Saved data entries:

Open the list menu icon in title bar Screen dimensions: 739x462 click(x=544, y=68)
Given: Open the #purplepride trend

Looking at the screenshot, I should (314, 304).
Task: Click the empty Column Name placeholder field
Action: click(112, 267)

Instructions to follow: Copy every line of the data above exactly.

Completed exercise:
Open the list menu icon in title bar Screen dimensions: 739x462 click(x=544, y=68)
Given: Open the #purplepride trend

Looking at the screenshot, I should (314, 304).
Task: Click the empty Column Name placeholder field
Action: click(112, 267)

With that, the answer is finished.